● **WORK TO BE COMPLETED**: Determine how many lines of the entries that follow contain "computer", and respond with that number alone.

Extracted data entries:
.....

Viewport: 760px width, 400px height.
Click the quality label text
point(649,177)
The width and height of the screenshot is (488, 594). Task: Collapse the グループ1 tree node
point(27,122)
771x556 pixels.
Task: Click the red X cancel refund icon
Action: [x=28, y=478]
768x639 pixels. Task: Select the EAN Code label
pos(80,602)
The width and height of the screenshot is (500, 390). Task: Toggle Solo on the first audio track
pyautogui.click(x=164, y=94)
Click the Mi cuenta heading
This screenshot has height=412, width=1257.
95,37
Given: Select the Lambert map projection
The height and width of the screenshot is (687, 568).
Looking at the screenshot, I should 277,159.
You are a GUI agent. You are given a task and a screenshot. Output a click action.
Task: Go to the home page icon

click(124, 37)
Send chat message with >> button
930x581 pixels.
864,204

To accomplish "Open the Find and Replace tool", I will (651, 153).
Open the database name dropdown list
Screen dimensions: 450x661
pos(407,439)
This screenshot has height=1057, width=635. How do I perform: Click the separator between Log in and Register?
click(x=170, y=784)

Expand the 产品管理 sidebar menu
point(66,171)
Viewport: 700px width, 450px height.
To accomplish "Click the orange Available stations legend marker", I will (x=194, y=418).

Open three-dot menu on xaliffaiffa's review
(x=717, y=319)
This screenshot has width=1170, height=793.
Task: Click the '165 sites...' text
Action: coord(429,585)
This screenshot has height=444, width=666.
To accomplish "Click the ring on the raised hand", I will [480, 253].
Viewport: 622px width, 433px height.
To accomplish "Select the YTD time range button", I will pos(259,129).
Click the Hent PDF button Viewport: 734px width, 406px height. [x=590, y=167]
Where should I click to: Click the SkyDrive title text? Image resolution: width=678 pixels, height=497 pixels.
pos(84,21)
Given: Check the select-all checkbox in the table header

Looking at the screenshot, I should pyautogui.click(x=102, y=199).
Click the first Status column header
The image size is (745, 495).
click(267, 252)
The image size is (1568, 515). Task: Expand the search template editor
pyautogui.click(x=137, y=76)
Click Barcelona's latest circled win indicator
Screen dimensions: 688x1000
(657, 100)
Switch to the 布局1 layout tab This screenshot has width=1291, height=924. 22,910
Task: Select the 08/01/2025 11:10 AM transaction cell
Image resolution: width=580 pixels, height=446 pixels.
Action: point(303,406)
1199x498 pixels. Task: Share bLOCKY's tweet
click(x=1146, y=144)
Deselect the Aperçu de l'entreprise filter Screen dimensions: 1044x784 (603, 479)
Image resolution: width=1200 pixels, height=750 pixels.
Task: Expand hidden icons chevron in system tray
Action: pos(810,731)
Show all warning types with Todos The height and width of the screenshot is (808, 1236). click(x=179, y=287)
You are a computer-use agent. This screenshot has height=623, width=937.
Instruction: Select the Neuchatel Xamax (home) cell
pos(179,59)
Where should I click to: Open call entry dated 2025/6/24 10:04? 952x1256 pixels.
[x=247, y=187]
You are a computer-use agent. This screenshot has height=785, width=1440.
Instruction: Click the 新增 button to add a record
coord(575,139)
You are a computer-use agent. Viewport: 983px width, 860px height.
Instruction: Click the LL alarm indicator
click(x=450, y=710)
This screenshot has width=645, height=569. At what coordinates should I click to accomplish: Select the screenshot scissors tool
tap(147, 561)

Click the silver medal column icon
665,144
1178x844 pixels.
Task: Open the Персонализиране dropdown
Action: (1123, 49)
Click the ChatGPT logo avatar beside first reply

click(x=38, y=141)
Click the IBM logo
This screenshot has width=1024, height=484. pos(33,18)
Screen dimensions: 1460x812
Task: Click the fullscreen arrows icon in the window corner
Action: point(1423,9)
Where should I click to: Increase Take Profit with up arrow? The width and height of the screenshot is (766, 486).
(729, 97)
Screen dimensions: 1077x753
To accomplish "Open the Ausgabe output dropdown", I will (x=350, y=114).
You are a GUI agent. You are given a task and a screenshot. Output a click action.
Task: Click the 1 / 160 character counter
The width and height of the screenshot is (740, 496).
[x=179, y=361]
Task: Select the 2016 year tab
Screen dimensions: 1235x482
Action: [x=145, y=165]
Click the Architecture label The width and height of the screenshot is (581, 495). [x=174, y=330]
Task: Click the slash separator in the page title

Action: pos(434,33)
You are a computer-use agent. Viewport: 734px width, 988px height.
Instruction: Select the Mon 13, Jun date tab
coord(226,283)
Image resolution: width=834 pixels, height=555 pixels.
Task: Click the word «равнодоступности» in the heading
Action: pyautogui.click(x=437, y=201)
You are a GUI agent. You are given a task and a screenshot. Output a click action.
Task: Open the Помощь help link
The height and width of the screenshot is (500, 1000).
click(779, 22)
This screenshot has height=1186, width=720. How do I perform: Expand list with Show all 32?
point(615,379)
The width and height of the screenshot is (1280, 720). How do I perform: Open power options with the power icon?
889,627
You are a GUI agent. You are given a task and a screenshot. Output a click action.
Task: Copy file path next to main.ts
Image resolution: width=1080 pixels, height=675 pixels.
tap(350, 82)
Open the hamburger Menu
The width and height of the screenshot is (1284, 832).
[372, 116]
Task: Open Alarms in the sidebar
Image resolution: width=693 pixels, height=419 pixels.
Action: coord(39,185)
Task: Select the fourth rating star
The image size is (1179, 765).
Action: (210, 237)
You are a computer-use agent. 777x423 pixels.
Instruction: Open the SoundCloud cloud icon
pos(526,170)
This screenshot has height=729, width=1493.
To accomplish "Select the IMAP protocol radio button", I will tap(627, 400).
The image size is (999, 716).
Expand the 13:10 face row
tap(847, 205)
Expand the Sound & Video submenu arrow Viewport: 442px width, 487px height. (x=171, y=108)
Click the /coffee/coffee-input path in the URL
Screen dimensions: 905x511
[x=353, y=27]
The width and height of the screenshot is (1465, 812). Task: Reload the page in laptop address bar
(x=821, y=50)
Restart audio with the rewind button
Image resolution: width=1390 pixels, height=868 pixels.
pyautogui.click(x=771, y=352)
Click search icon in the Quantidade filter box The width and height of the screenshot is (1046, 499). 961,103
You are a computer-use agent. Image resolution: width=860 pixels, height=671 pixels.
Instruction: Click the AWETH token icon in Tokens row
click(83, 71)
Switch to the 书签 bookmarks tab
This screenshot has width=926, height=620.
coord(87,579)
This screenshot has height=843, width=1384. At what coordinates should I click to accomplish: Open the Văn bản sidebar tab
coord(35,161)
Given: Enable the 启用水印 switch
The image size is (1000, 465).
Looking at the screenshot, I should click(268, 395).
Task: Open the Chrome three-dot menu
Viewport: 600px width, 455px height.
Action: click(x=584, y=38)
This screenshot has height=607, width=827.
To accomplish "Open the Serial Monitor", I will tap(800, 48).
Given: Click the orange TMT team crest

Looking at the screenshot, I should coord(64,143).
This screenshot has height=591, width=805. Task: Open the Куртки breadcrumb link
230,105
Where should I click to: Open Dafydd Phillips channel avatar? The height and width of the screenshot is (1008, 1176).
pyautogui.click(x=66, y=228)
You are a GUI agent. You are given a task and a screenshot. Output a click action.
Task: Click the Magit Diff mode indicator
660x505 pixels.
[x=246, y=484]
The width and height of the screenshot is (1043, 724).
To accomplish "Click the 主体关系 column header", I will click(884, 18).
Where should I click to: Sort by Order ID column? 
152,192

.....

● **RESULT BELOW**: 6